―Casi he terminado tu bufanda ―me dice mi abuela, entretejiendo las manos temblorosas de venas dilatadas con el extremo de la última hebra de lana.

Me siento en el brazo de su sillón y la acurruco, besando su mejilla izquierda. Pálida y arrugada. Su figura, casi centenaria, se encoge ante el sol que arrasa el cristal de una ventana. De un verano recordado.
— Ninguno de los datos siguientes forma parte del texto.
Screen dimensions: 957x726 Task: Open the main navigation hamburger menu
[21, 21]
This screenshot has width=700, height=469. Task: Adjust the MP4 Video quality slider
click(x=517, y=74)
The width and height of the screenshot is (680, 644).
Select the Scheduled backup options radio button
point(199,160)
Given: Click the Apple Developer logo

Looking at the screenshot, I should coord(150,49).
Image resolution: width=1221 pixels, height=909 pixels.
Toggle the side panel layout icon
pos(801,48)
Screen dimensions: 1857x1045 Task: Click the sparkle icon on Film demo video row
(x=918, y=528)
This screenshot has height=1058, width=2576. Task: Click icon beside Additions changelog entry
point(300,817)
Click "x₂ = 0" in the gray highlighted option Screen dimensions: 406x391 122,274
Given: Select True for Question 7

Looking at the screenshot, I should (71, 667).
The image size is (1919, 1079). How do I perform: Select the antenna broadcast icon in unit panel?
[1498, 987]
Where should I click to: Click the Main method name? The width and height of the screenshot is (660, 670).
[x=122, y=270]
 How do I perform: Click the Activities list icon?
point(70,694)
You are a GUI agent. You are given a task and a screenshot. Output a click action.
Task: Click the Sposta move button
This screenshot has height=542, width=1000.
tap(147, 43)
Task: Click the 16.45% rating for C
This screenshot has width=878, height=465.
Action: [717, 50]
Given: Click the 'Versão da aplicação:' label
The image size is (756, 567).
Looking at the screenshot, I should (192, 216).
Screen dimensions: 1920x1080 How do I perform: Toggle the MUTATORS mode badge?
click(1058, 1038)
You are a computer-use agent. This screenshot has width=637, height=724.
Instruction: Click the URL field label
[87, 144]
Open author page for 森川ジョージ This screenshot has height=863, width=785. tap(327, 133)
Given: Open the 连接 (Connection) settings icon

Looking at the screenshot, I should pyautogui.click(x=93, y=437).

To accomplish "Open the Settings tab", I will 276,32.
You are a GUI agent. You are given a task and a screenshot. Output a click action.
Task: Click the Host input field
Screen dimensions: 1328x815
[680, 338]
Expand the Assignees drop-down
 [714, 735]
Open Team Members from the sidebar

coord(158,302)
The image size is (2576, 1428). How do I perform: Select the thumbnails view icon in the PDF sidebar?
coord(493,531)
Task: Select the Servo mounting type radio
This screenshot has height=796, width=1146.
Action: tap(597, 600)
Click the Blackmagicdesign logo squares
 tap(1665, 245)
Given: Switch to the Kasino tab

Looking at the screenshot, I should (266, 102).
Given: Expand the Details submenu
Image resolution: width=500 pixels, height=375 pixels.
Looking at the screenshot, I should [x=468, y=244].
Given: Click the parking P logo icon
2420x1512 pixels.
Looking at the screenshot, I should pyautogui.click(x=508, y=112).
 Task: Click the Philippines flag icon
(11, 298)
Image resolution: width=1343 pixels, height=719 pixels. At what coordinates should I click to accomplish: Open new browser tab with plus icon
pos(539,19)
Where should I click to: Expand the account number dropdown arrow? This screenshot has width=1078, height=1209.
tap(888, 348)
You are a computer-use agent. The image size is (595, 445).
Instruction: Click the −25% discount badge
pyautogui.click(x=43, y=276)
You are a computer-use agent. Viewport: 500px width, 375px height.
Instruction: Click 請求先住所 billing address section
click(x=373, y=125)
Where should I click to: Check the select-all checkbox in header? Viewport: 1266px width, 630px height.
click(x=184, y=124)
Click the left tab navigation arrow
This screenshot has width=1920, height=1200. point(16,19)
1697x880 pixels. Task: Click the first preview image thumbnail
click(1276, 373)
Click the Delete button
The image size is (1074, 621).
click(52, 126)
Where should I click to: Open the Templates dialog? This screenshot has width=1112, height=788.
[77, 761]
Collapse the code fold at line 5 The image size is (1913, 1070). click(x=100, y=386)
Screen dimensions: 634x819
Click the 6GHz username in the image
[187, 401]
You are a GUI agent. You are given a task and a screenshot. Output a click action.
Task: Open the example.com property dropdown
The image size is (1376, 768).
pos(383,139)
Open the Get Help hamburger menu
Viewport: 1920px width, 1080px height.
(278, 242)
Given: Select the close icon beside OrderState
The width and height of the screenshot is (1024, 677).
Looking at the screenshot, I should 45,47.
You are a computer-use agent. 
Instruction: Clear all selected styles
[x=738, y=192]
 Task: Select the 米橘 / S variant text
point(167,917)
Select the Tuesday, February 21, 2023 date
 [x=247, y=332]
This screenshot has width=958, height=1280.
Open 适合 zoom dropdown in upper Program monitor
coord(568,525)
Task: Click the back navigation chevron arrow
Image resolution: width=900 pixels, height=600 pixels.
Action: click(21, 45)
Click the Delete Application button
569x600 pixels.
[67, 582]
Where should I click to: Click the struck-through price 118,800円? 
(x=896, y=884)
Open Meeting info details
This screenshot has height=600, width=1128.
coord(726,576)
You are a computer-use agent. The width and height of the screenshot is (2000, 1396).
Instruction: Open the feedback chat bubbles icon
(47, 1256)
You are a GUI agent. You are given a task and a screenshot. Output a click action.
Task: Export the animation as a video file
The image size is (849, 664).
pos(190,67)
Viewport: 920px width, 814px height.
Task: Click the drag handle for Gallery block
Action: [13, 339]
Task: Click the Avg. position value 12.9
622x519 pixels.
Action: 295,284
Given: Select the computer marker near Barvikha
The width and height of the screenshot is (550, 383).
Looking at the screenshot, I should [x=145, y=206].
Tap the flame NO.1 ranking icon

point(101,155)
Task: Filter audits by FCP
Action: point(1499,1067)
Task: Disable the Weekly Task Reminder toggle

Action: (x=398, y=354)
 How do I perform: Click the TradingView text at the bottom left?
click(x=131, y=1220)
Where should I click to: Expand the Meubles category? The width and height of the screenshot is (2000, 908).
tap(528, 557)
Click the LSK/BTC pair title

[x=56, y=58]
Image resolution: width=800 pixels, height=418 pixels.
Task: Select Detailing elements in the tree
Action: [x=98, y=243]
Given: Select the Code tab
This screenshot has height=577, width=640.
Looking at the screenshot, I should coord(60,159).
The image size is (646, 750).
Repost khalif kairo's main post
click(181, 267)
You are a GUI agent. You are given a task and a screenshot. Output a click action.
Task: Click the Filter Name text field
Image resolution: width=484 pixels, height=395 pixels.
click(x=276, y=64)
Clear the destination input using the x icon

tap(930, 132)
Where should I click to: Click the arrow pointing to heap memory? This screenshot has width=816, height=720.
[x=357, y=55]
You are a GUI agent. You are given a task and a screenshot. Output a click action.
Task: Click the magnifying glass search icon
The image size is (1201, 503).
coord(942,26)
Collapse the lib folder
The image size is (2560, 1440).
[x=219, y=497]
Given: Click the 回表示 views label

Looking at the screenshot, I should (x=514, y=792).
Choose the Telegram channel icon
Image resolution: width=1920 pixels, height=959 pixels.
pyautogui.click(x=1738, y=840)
La bufanda luce en blanco, resistiendo los embistes del tiempo. Se aferra a mi cuello. La oigo acariciando mi oído con su pelusilla diminuta. Delicada y fuerte su urdimbre me protege del viento. Me toca suavemente, como hacía la abuela cuando estaba aquí. Pero ya no está. Solo su bufanda. Y sus recuerdos se cuelan por la trama del hilo.

En blanco, me contaba, que sus peores pesadillas siempre fueron blancas. Que una vez tuvo un ángel… y me describía una habitación blanca: llevaba horas durmiendo en su cunita –me contaba– como un ángel tapado por la pequeña sábana blanca.

Una sirena antibombardeos insistía en la calle. Oía el zumbido de los aviones y el silbido de su explosiva carga. Debería cogerlo en brazos –pensaba–, y correr al sótano del edificio, como otras veces. Pero él estaba cansado de huir y de mamar solo miedo. De tener frío. De sentir el sonido hueco de las paredes del estómago.

Así, la abuela le dejó descansar al abrigo de sus alas.

Me estremezco, asiendo con fuerza la bufanda. Caminando calle abajo, protegida, caliente y blanca.